Query Image Selection
The first step involves selecting a “query” image to use. Since a lot of products claim to be gluten-free, but don’t impose any testing to verify their claim, the certified gluten free logo is a practical choice since it is distinctive and indicates that a product is actually tested. The following image is a “cleaned up” version that can be matched to the logos that appear on products.
Detection Techniques
For simplicity, the knnMatch method works pretty well as long as the image quality is reasonable and the threshold is appropriately calibrated (see the “Threshold Calibration” section below for details). Another tip is to convert all images to grayscale and attempt to match the query image both against the grayscale and the inverted grayscale of the target image.
Data Collection
As usual, this was the annoying part. I searched the internet for images of products with the new certified gluten-free logo and put them into a “yes” folder. I also created a “no” folder where I put images of products that did not have the logo.
Threshold Calibration
To test all thresholds in increments of .05 from 0.05 to 0.95, the following line can be used:
thresholds = np.arange(0.05, 1, 0.05)
Using the data collected from the previous section and the techniques described previously, the various thresholds can be looped over to indentify the ideal tradeoff between false positives and false negatives. Here are the results from the sample project.
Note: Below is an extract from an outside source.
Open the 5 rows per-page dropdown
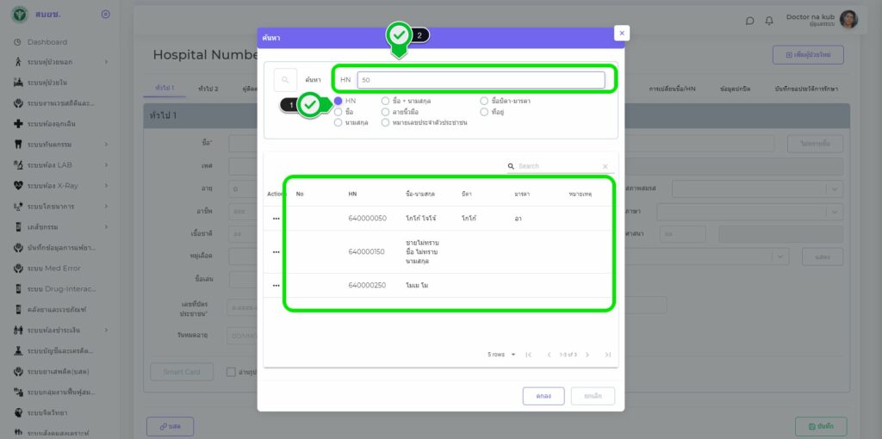Screen dimensions: 882x439 501,355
| Threshold | FalseNegative | TruePositive | TrueNegative | FalsePositive |
|---|---|---|---|---|
| . | . | . | . | . |
| . | . | . | . | . |
| . | . | . | . | . |
| 0.20 | 0.45 | 0.55 | 1.00 | 0.00 |
| 0.25 | 0.18 | 0.82 | 0.99 | 0.01 |
| 0.30 | 0.09 | 0.91 | 0.98 | 0.02 |
| 0.35 | 0.09 | 0.91 | 0.91 | 0.09 |
| 0.40 | 0.00 | 1.00 | 0.65 | 0.35 |
| 0.45 | 0.00 | 1.00 | 0.50 | 0.50 |
| . | . | . | . | . |
| . | . | . | . | . |
| . | . | . | . | . |
Visualization
To see what is going on “under the hood”, you can set the “debug” option within the “query_is_in_image” function from the sample project as shown below:
query_is_in_image('gf-query.png', image, threshold=.25, debug=True)
This option will display a visualization of where (if at all the query image was detected).
Conclusion
The OpenCV library is easy to use and works astonishingly well (granted that this is a relatively simple use case). The applications for this technology are far reaching, and, now that I have a working prototype project, I will be making use of this for other projects in the future.